Il ministro dei Beni culturali Francesco Rutelli ha proposto all´ex soprintendente archeologico di Roma Adriano La Regina di coordinare e guidare il progetto che il suo dicastero sta mettendo a punto per il rilancio dell´Appia Antica da Roma a Brindisi. L´iniziativa sarà collegata alla rete delle vie e degli itinerari storici, culturali e religiosi affidata al coordinamento del professor Antonio Paolucci.

La notizia arriva in serata con una nota del ministero, ma al soprintendente in questione, in carica dal 1976 fino al gennaio 2005, non suscita alcuna emozione.
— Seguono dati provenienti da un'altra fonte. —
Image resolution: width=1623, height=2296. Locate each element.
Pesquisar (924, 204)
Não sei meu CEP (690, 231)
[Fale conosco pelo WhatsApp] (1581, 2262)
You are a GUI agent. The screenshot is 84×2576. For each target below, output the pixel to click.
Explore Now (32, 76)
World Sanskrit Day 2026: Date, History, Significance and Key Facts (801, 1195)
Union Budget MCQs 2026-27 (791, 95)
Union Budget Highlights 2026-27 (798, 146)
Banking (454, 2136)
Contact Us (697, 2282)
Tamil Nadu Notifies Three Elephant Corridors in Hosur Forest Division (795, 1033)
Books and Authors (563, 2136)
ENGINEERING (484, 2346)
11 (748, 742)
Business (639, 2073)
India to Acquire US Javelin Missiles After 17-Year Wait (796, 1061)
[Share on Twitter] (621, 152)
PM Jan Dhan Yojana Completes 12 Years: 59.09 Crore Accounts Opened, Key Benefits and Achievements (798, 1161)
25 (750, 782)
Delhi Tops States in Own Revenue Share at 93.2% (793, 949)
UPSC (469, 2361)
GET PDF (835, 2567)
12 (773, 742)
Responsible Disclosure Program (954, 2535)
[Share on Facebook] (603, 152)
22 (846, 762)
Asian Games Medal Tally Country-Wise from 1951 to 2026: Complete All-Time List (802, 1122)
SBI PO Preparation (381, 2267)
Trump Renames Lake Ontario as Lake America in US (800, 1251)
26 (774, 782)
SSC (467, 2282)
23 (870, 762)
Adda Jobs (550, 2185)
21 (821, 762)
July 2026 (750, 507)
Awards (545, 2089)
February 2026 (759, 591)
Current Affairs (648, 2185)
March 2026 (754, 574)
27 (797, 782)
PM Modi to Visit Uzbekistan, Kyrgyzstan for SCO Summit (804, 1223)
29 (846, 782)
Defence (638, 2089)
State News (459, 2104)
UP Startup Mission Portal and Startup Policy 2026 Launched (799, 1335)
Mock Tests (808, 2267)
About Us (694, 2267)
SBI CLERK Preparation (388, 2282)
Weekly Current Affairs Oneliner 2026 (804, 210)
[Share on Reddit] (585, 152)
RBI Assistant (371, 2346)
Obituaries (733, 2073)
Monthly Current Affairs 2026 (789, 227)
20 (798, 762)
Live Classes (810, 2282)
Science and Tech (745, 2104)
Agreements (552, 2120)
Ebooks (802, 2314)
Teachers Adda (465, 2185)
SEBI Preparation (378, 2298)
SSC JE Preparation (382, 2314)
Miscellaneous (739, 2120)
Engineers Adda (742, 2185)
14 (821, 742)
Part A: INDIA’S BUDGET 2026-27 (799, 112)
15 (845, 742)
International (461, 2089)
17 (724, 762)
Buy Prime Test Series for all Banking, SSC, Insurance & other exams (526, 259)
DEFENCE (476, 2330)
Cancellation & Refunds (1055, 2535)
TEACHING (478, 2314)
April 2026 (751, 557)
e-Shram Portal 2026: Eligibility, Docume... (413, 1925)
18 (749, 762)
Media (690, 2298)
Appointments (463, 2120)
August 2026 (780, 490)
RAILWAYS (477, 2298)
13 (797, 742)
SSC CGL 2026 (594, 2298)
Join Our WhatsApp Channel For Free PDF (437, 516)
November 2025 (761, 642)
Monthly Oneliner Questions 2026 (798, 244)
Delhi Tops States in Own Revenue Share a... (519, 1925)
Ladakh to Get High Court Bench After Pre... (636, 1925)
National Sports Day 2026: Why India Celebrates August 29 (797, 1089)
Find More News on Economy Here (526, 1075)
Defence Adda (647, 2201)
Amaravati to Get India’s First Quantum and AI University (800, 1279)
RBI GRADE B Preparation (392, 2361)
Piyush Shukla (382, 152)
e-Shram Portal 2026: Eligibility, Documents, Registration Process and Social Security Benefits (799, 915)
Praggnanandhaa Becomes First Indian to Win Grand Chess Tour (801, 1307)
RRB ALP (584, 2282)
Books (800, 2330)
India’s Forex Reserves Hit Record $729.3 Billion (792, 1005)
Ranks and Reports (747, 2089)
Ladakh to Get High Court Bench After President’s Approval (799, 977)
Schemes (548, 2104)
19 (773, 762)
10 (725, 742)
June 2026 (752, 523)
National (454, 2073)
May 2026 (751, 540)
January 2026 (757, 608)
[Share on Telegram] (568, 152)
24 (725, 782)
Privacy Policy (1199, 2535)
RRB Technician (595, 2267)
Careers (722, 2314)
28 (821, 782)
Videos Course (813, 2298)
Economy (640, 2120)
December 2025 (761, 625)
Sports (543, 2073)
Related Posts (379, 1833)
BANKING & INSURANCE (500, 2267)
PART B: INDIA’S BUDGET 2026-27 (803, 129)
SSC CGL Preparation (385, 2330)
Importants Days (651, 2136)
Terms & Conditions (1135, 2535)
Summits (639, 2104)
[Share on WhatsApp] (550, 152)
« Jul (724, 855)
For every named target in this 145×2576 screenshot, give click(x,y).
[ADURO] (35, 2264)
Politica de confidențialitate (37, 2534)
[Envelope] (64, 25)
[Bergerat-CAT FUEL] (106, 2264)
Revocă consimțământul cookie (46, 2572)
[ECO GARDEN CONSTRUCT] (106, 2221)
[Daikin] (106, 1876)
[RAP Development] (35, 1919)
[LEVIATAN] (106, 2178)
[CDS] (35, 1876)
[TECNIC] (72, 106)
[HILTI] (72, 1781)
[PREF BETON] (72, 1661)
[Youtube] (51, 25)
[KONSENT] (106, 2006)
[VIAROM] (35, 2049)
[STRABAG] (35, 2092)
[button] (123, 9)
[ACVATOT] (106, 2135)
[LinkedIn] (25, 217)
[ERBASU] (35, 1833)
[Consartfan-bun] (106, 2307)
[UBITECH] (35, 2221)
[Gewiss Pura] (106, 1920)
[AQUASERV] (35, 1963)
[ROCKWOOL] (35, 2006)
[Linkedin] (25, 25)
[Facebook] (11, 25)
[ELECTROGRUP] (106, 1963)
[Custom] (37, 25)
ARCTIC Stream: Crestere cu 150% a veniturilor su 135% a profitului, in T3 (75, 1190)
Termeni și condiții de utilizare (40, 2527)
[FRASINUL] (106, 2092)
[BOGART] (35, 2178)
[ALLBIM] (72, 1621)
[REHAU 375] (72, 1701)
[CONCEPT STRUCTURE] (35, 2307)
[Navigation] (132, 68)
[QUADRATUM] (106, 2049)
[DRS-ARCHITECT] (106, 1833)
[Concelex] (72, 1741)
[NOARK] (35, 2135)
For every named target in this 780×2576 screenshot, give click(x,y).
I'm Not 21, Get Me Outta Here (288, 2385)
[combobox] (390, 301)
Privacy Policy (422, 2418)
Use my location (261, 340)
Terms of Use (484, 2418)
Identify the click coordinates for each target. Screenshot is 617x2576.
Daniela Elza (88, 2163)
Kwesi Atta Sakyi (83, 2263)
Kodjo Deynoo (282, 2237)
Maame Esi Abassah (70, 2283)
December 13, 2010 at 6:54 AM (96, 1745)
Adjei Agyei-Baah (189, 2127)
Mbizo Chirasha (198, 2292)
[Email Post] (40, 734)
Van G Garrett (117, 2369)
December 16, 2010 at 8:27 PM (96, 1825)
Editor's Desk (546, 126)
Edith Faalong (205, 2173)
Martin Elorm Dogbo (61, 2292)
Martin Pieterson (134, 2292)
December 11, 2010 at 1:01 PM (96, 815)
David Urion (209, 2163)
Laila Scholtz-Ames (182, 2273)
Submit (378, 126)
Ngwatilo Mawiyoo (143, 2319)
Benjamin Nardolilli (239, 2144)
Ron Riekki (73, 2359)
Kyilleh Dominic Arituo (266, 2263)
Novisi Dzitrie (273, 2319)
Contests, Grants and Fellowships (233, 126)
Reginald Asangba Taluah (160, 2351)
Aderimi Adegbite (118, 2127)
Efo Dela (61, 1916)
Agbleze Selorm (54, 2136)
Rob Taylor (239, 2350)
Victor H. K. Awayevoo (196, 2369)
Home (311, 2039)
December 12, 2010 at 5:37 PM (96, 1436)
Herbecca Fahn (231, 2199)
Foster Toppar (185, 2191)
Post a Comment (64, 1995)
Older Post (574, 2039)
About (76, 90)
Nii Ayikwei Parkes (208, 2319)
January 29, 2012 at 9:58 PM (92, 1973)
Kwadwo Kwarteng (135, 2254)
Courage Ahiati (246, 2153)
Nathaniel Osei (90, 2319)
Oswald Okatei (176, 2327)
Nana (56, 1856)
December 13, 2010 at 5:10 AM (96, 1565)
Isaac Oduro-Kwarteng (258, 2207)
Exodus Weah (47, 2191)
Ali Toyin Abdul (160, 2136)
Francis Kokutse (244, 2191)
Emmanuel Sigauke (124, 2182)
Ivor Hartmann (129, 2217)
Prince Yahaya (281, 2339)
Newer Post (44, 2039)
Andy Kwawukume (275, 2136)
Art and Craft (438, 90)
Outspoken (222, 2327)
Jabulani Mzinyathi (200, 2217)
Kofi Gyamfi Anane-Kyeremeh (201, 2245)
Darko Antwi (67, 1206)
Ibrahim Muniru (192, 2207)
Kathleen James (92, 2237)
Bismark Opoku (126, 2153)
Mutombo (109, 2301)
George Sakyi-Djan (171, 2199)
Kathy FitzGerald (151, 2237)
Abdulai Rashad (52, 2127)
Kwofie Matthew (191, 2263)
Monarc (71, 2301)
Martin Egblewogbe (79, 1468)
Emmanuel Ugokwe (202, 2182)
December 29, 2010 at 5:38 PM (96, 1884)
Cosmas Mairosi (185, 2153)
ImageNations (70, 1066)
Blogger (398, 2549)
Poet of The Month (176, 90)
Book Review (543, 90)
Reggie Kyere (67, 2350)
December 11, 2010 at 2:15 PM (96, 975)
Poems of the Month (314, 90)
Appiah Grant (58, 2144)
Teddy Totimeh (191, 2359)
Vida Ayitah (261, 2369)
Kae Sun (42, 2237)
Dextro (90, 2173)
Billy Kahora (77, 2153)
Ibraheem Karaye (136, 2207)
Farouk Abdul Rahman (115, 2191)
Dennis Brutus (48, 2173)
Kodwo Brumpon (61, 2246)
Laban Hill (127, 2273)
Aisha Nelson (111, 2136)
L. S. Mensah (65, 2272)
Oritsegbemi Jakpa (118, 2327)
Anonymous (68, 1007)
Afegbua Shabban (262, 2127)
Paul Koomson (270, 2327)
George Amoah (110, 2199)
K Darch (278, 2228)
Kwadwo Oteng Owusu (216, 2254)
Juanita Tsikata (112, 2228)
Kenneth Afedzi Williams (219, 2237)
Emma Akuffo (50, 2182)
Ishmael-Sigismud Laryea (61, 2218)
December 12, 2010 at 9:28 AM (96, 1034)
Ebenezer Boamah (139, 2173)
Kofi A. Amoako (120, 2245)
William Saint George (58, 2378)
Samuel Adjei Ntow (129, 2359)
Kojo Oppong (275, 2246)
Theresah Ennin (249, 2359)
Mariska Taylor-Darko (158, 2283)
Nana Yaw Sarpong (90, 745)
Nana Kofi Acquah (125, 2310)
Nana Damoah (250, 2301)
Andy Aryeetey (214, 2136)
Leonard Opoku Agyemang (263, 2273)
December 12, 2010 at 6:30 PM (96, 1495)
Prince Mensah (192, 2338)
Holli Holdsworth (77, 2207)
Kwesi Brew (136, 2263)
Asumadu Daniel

Anzi. Per lui la priorità è un´altra: sciogliere il nodo sulla sua nomina a presidente del Parco dell´Appia Antica, all´interno della città. La delibera è pronta da mesi. L´ha depositata in giunta regionale l´assessore all´Ambiente Filiberto Zaratti e prima di lui il suo predecessore, Angelo Bonelli, adesso deputato. Ma il veto della Margherita sulla nomina del soprintendente che l´ex sindaco di Roma Rutelli chiamava "signor no" ha paralizzato ogni decisione.

La giunta regionale è convocata per domani alle 14.30, ma nemmeno in questa occasione c´è all´ordine del giorno la votazione sulle nomine, anche se Zaratti potrebbe portarla all´ultimo momento, come si dice "fuori sacco". Dal canto suo Zaratti ha intenzione di andare fino in fondo: «Porterò in votazione la delibera, poi ognuno si assumerà le sue responsabilità», dichiara. Sembra una lotta contro i mulini a vento: l´ordine del giorno è già zeppo di argomenti da discutere e votare.

La Regina ha le idee chiare. «A suo tempo - dice - mi era stato prospettato dalla Regione di occuparmi del parco dell´Appia Antica come presidente del consiglio direttivo. Dopo mesi aspetto ancora una loro decisione in tal senso. Solo se verrò nominato presidente sarò felice di inquadrare il parco dell´Appia in una prospettiva più ampia che comprenda l´intero tracciato della strada consolare, da Roma a Brindisi. Ma l´atto della Regione è prioritario».